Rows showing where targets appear
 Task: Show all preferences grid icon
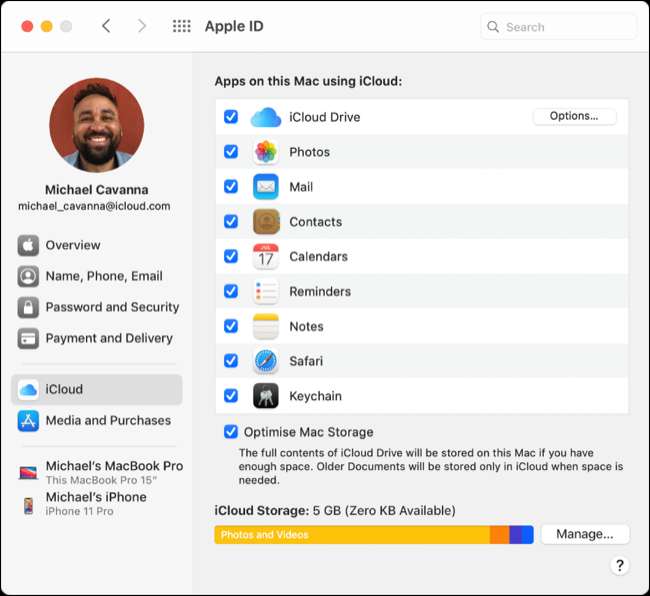(182, 27)
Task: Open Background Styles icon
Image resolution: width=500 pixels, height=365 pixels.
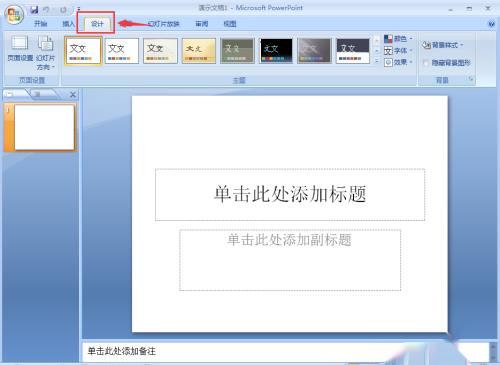Action: (427, 45)
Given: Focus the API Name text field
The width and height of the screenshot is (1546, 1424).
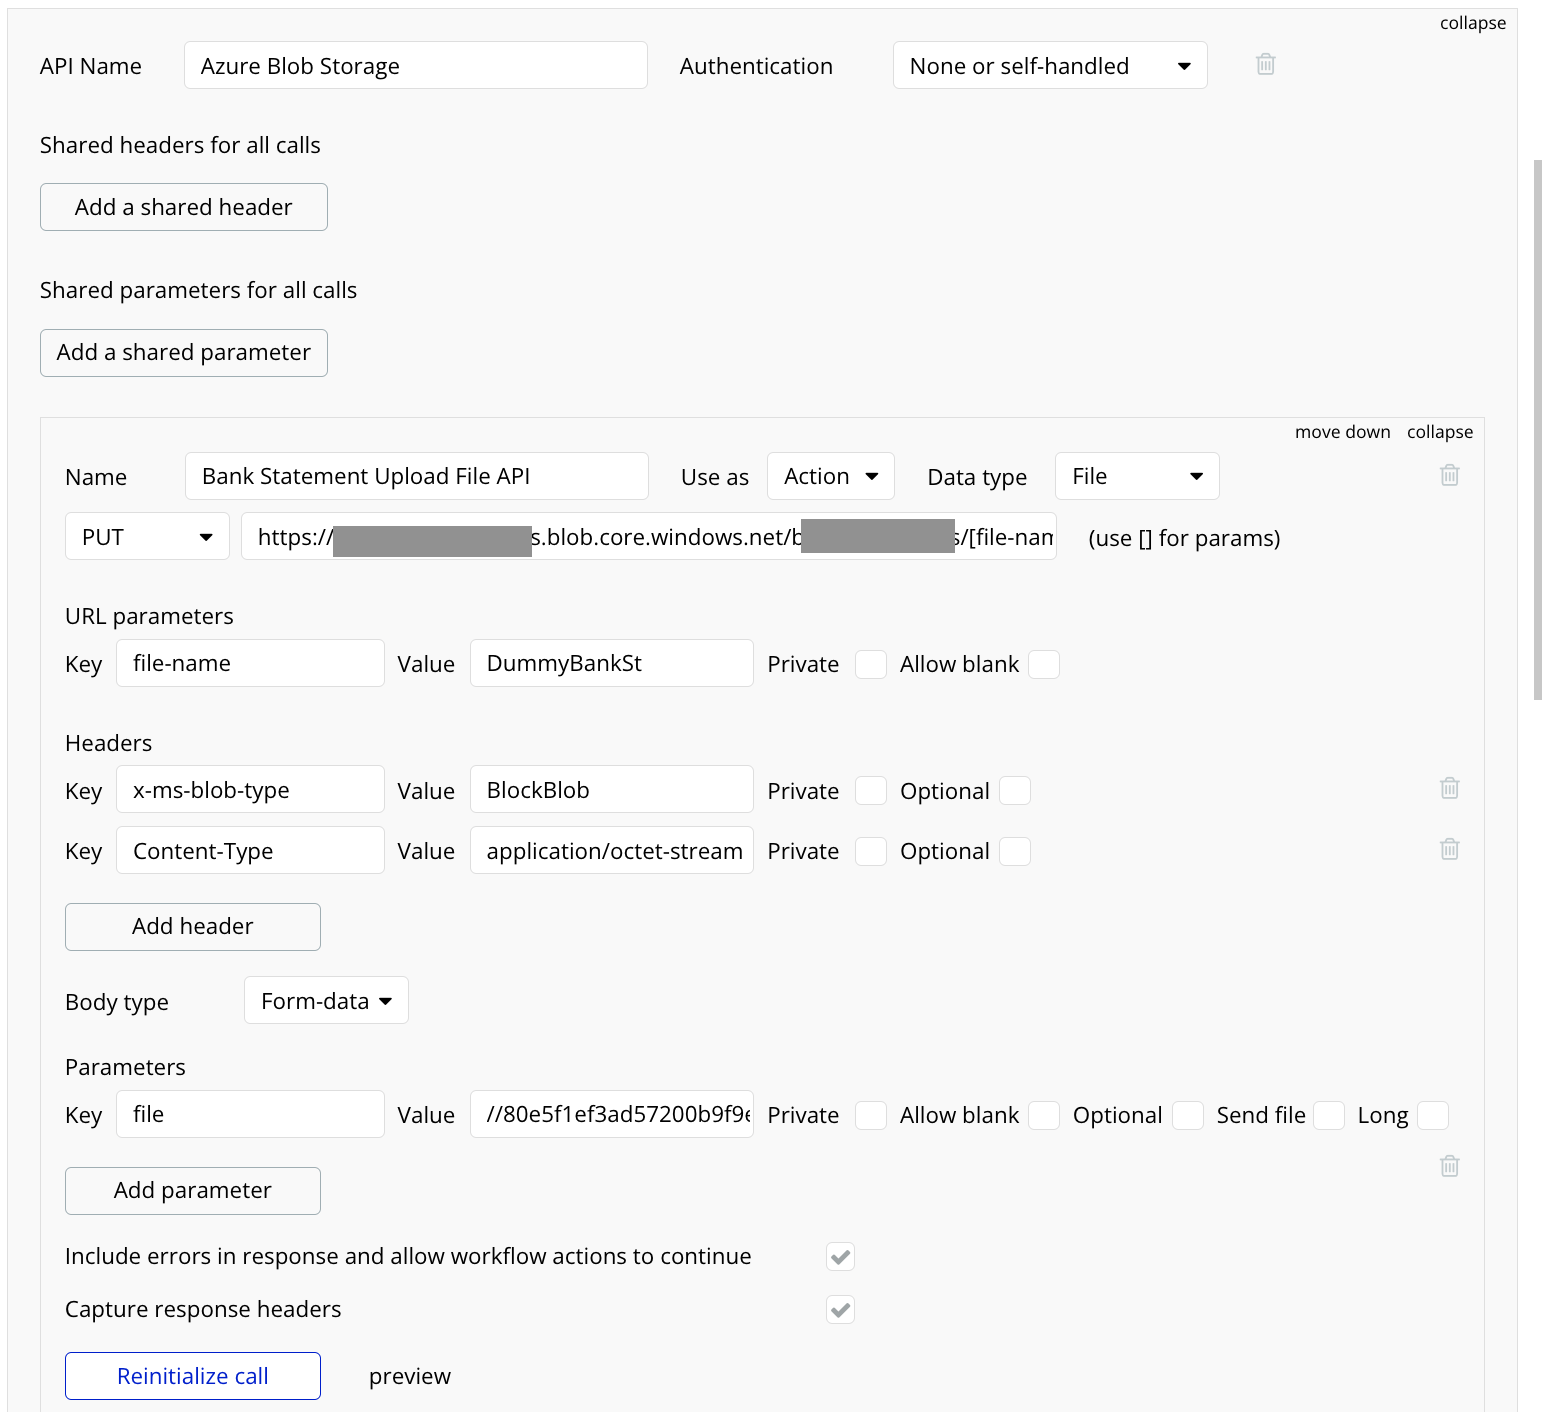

• **TASK TO CARRY OUT**:
Please format the rows above, from the line with "Given: Focus the API Name text field" through the end of the rows, as a JSON list of strings, one string per line, with blank lines and pictures left out.

• **OUTPUT OF THE EXERCISE**:
[
  "Given: Focus the API Name text field",
  "The width and height of the screenshot is (1546, 1424)."
]